Statewide, aviation earned the highest grade of a “B.” The report notes that in 2017, Minneapolis-St. Paul Airport and reliever airports underwent $455 million in improvements. On the other hand, Minnesota’s roads are in poor condition, earning a grade of a “D+," the same grade given Duluth-Superior. The average driver in the Twin Cities spends 41 peak hours in congestion each year, averaging a cost of $1,332.
“Reliable infrastructure is key to preserving Minnesota’s successful economy and high quality of life. Today’s Report Card is a snapshot of how our infrastructure systems are faring and we still have a long way to go to bring them up to good standing,” said Jason Staebell, P.E., chair of the Minnesota Infrastructure Report Card Committee and president of the Minnesota ASCE Section. “We use our infrastructure systems daily to take us to work, deliver our goods, and provide clean water. It is time for Minnesota to fund and prioritize the networks that we rely on every day.”

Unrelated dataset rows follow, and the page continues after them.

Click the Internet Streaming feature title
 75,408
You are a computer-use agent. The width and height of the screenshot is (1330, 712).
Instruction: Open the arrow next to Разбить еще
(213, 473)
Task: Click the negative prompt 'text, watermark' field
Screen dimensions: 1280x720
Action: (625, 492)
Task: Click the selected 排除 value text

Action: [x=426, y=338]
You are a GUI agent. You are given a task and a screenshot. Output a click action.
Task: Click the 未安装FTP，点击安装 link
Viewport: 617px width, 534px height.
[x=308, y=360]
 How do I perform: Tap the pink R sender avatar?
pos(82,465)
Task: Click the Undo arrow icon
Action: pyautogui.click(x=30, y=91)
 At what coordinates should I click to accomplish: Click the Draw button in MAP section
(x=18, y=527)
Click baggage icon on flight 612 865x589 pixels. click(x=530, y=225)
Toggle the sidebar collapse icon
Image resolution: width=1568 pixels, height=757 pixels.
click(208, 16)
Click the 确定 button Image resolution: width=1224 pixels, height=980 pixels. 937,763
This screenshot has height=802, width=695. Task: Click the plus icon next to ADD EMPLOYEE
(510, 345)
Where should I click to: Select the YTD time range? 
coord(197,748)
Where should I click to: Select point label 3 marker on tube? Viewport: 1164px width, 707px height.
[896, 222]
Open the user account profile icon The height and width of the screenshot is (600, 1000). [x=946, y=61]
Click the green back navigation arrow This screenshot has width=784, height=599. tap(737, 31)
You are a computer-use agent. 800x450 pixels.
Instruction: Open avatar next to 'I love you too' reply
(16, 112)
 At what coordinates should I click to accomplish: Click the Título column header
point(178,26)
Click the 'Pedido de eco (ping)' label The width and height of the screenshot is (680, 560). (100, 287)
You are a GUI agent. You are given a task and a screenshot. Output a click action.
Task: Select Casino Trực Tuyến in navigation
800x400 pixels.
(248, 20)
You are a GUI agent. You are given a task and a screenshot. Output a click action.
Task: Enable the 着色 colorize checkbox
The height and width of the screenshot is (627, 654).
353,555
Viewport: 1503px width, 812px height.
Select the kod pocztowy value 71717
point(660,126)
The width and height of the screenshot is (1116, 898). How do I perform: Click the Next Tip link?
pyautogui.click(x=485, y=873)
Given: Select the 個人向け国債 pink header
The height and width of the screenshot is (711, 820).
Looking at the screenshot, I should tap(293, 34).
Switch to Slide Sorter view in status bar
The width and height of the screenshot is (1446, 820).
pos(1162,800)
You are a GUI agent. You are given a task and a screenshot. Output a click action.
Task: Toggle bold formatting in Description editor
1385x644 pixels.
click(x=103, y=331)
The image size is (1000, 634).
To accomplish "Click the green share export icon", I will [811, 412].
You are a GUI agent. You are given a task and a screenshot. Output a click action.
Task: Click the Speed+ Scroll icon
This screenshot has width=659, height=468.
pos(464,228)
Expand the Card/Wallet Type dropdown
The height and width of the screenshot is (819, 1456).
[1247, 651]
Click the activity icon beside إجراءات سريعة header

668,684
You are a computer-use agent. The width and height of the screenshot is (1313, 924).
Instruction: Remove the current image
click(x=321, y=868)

Of note, the report finds:
- 5.4% of bridges in the state are structurally deficient, significantly below the national average.
- The majority of Minnesota’s dams are over 50 years old and beyond their design life.
- The 20-year drinking water infrastructure need for Minnesota is $7.5 billion, and wastewater facilities require $236 million annually to fund upgrading and replacing treatment and collection systems.
- A $450 million investment is needed over the next five years to keep Minnesota’s 50-plus public transit systems in working order.
- Public transportation throughout the state provides 111 million rides each year.
- Minnesota’s summer demand for energy is projected to grow 0.85% each year for the next seven years.
The Report Card also offers solutions to address the state’s infrastructure needs. Recommendations include providing sustainable, long-term funding to modernize and maintain the state’s transportation network, as well as implementing robust asset management programs across the infrastructure categories.
The Minnesota report graded nine categories as follows: aviation (B), bridges (C), dams (C), drinking water (C-), energy (C), ports (C+), roads (D+), transit (C-) and wastewater (C). That compares with ports (C+), roads (D+), solid waste (C+) and wastewater (C+) in Duluth.
The Report Card for Minnesota’s Infrastructure was created as a public service to citizens and policymakers to inform them of the infrastructure needs in their state. Civil engineers used their expertise and school report card letter grades to condense complicated data into an easy-to-understand analysis of Minnesota’s infrastructure network.
ASCE State Infrastructure Report Cards are modeled after the national Infrastructure Report Card, which gave America’s infrastructure a grade of “D+” in 2017.
A full copy of the 2018 Report Card for Minnesota’s Infrastructure is available at www.InfrastructureReportCard.org/Minnesota.